Education Secretary Betsy DeVos to tour Denver autism school, Air Force Academy on Wednesday

DENVER – U.S. Education Secretary Betsy DeVos will make stops in Denver and Colorado Springs Wednesday as part of her tour to “rethink” education.

DeVos will visit the Firefly Autism House in Denver Wednesday morning for a tour of the school and a roundtable talk with its administrators and teachers.

She’ll then head down to the U.S. Air Force Academy for a tour before going to Omaha, Nebraska for a visit to a university.

Firefly says it plans to show DeVos and her team the wide array of treatment and education programs offered for students with autism, some of which work to someday have the students placed in a public school environment.

“I welcome Secretary DeVos and thank her for requesting to tour Firefly and learn about the amazing work happening here that is changing the lives of children and families living with autism,” said Firefly Executive Director Jess Ogas. “We welcome anyone who has interest in learning about autism and how we work to support education for children on the autism spectrum.”

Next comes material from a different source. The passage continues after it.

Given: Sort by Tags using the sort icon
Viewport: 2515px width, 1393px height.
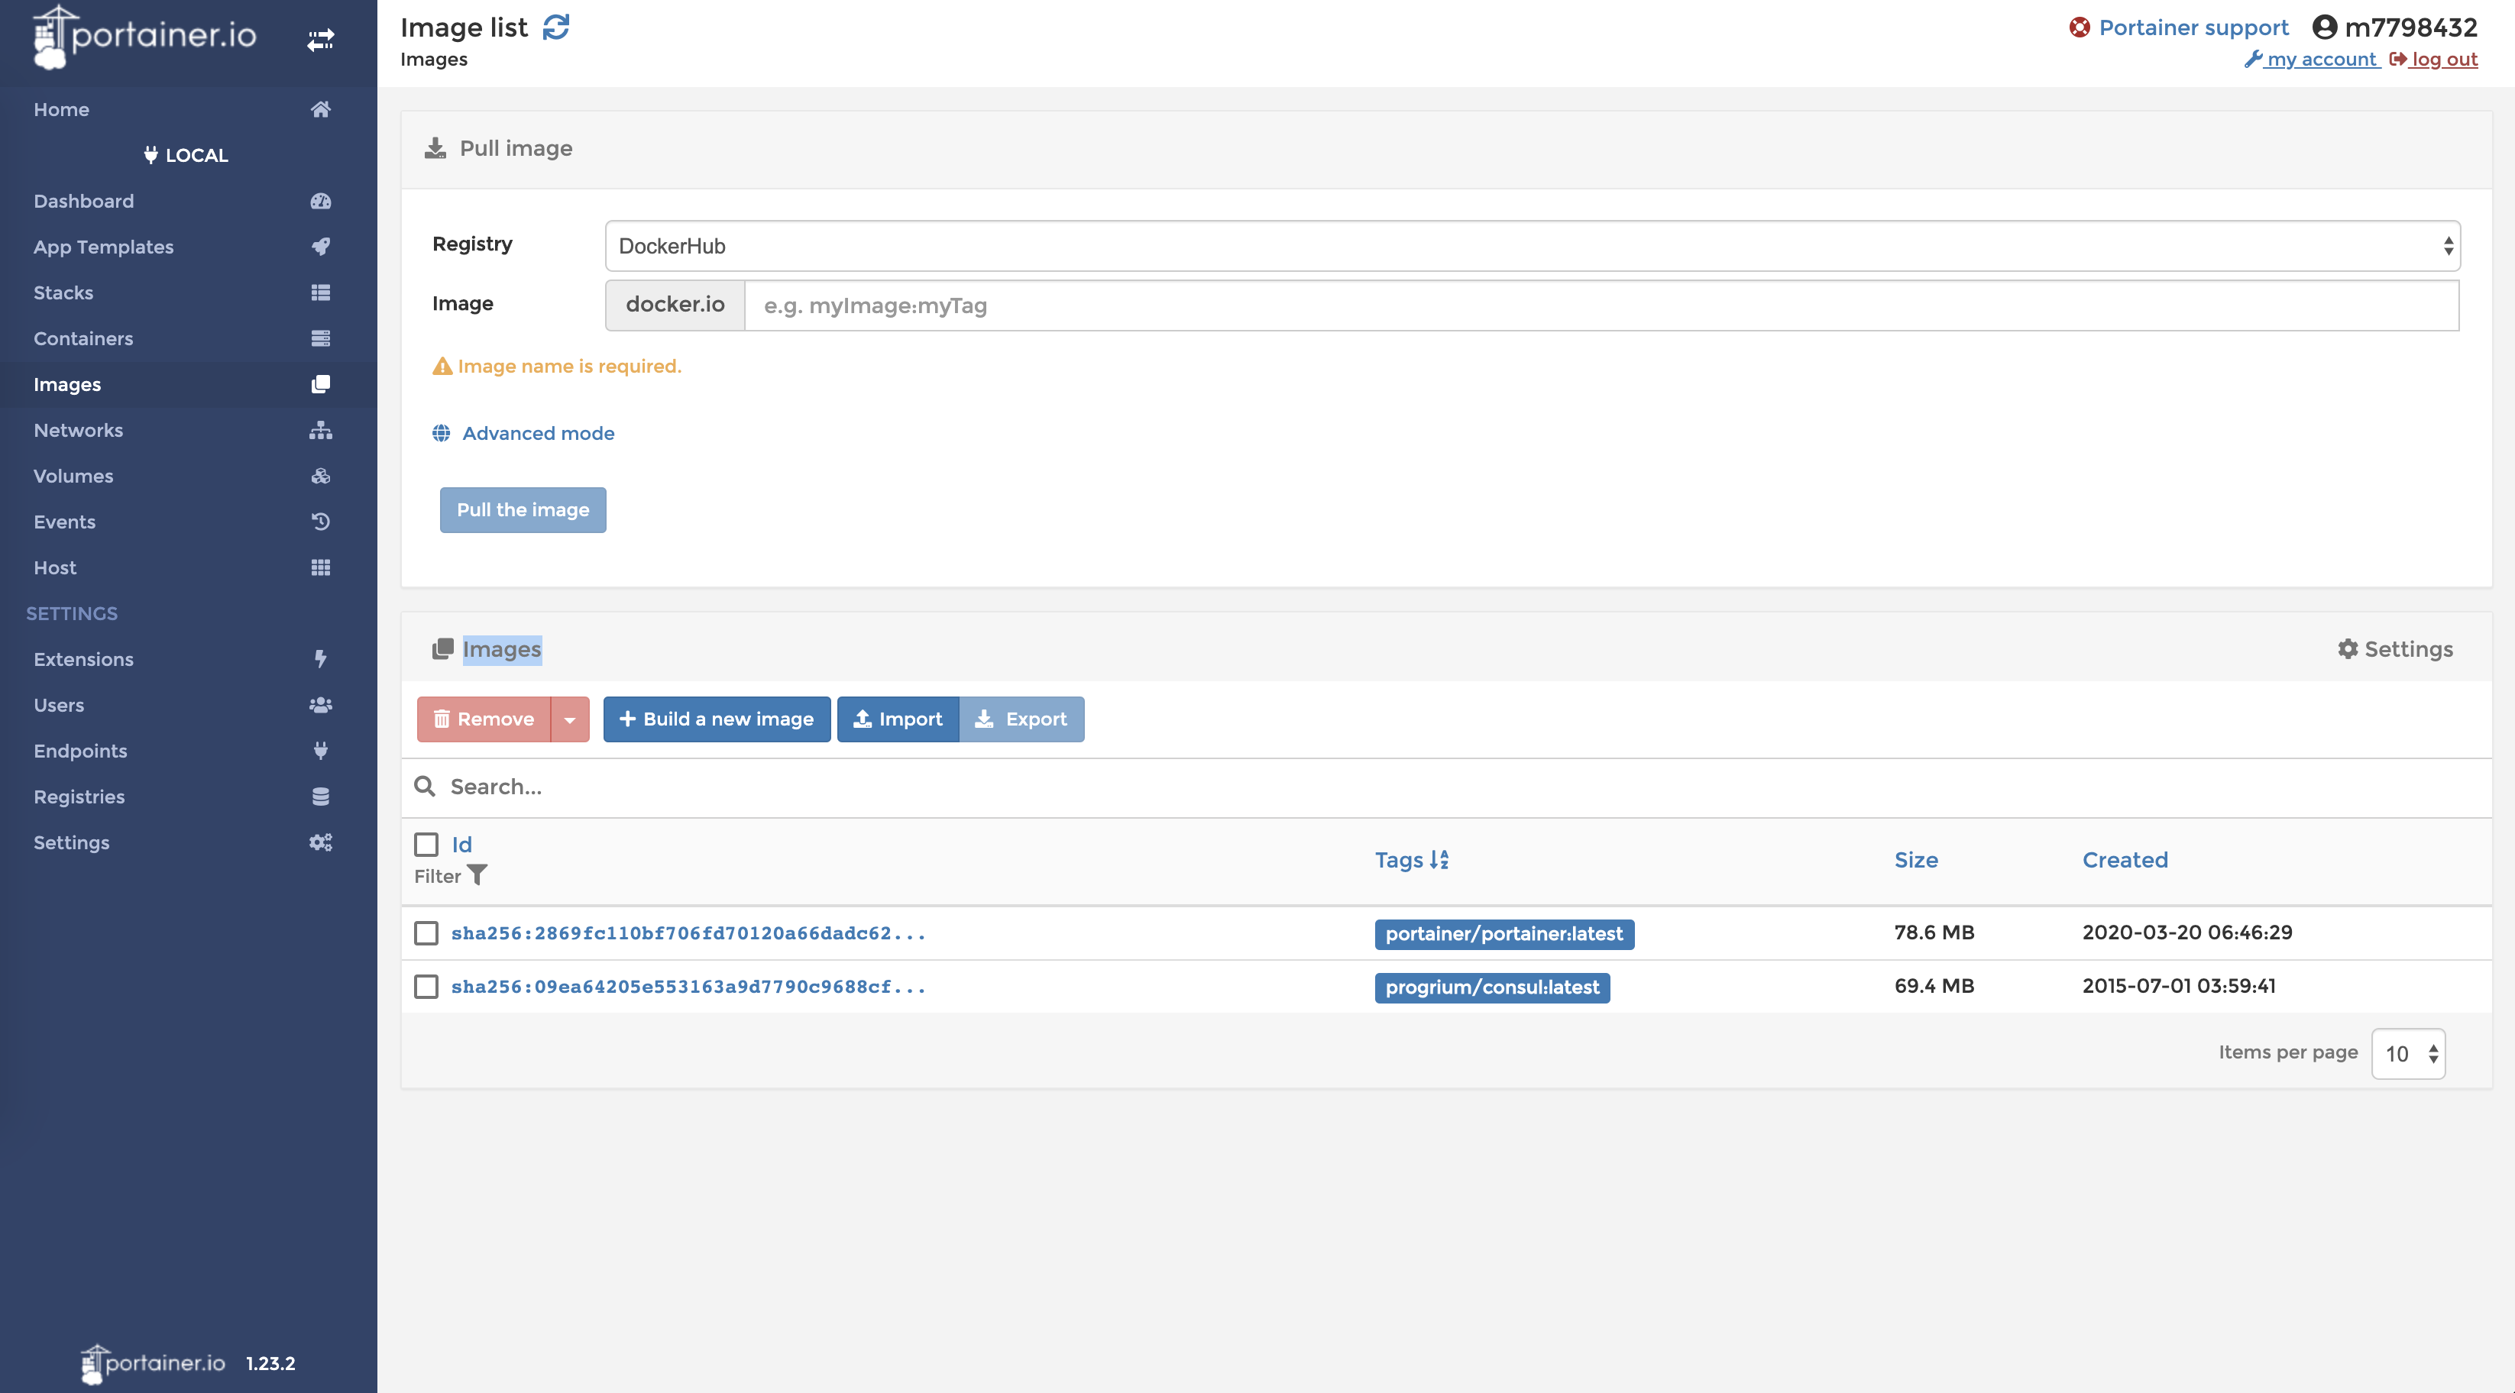Looking at the screenshot, I should click(1439, 859).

DeVos visited a school in Casper Wyoming Tuesday to kick off her tour of Wyoming, Colorado, Nebraska and Kansas to promote her “Rethink School” tour.

DeVos was most recently in Colorado when she gave a speech mid-July at the American Legislative Exchange Council conference in Denver.

She pushed for more school-choice and voucher programs during the speech, but both her appearance and speech were met with protests from educators from across Colorado.

DeVos criticized Denver Public Schools in March during a speech at the Brookings Institute in Washington, which ranked the DPS school choice system as tops in the nation for the second straight year this year.

But DeVos implied at the time that DPS was pushing a false agenda when it comes to school choice. She said Denver does not provide parents a voucher program, which the state Supreme Court has twice ruled was unconstitutional.

“Choice without accessibility doesn’t matter, just as accessibility without choices doesn’t matter. Neither scenario ultimately benefits students,” she said.

She also faced criticism from the DPS superintendent, and several of Colorado’s Democratic members of Congress for those comments.

Sens. Michael Bennet and Cory Gardner split their votes to confirm DeVos in early February after weeks of protests against her confirmation. Vice President Mike Pence had to break a tie in the Senate to confirm her as the new education secretary.